40+ School Reps Attending Ealing NUT Training

Over 40 school reps attended our last local training, here they are discussing in groups Professor Merryn Hutchings author of ‘Exam Factories: The impact of accountability measures on children’. Reps felt vindicated listening to Merryn describing the terrible consequences all this testing is having on the children they teach. Not just in terms of the narrowing of the curriculum and being forced to teach to the tests, but also in terms of the rapidly rising numbers of children suffering mental distress and anxieties related disorders and declining self confidence.

 

Mike Sheridan explaining that they do not need to work so hard!

Mike Sheridan explaining that they do not need to work so hard!

Reps found Michael Sheridan London Regional Ofsted Director session very useful. They are determined to use his comments to reduce everyone’s workload in their schools. (Please see email sent 29-10-15 at 16:12pm) Please see below for more details on our campaign to really reduce workload and ensure we all have compliant pay & appraisal policies. See Further below for National advice & Guidance on our Pay.

We wish to see all schools pass this motion below. Please contact me on 07817 643 546 for help in doing so.

══════

• **Required work**
1. From the Ealing NUT training report, list the consequences of all the testing that Merryn Hutchings is described as explaining.
2. Reproduce the passage of the Ealing NUT training report that opens with the words "Over 40 school" and closes with "declining self confidence.".
3. Write the next part of the Ealing NUT training report, picking up after its final sentence.

• **Data provided**
══════

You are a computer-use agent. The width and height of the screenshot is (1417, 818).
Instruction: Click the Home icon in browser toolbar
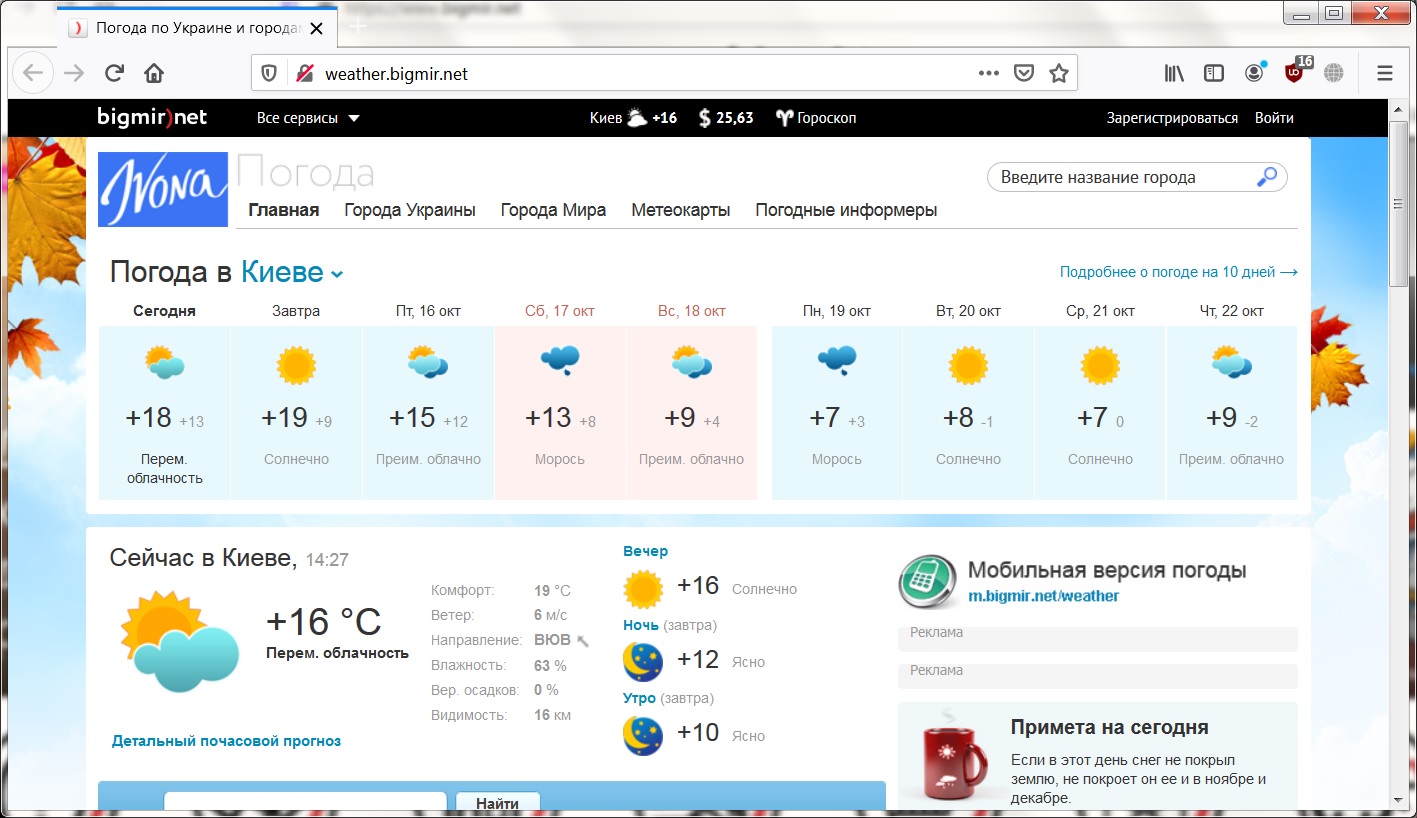[153, 73]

══════

• **Exercise responses**
1.
- Narrowing of the curriculum
- Being forced to teach to the tests
- Rapidly rising numbers of children suffering mental distress and anxieties related disorders
- Declining self confidence

2.
Over 40 school reps attended our last local training, here they are discussing in groups Professor Merryn Hutchings author of ‘Exam Factories: The impact of accountability measures on children’. Reps felt vindicated listening to Merryn describing the terrible consequences all this testing is having on the children they teach. Not just in terms of the narrowing of the curriculum and being forced to teach to the tests, but also in terms of the rapidly rising numbers of children suffering mental distress and anxieties related disorders and declining self confidence.

3.
Workload, Appraisal & Pay Motion To Be Passed In your School NUT Group

This School NUT union group notes:

1. That despite Nicky Morgan’s acknowledgement of teachers’ suffering under excessive workload and issuing her ‘Workload Challenge’ (where the DfE received over 44,000 responses from teachers) our workload burden has not decreased.
2. Teachers are still, according to the DfE’s own data, working on average 60 hours a week.
3. Scottish teachers are contracted to work 35 hours a week which in reality is 45 hours a week and yet the attainment of Scottish pupils is very similar to English and Welsh pupils.
4. A very recent YouGov survey found 53% of all teachers are thinking of leaving the profession within two years.
5. Younger teachers and/or first time buyers are not only burden with outrageous high levels of student debts, they also cannot afford to buy a place of their own and are increasingly finding it impossible to afford the spiralling costs of renting a place to live in London. This is magnifying the national teacher recruitment and rising school pupil numbers crises.
6. Ofsted’s ‘Clarification Documents’ on workload e.g. marking & planning.

This school NUT union group therefore asks our Headteacher and our Governing Body to:

1. Accept the NUT’s School Leaders Guidance on Mental Health and Tackling Stress and to survey all teachers using the ‘Ready Reckoner’ & ‘Teacher Stress Survey’ found within this guidance. The results to be shared with all staff and acted upon.
2. Adopt as school policy the NUT’s ‘Work-Life Balance model Policy
3. Accept Ofsted’s official Clarification Documents on workload and note the recent statements on their new “mindfulness” not to increase teacher’s workload as a consequence of a school inspection.
4. To review, in consultation with the NUT all policies that affect teachers workload that are covered in points 2 & 3 above, with the one purpose of reducing teachers working hours per week.
5. Amend the existing policies so that they are compliant with the NUT/NASUWT checklists on Pay, Performance Management & Classroom Observations.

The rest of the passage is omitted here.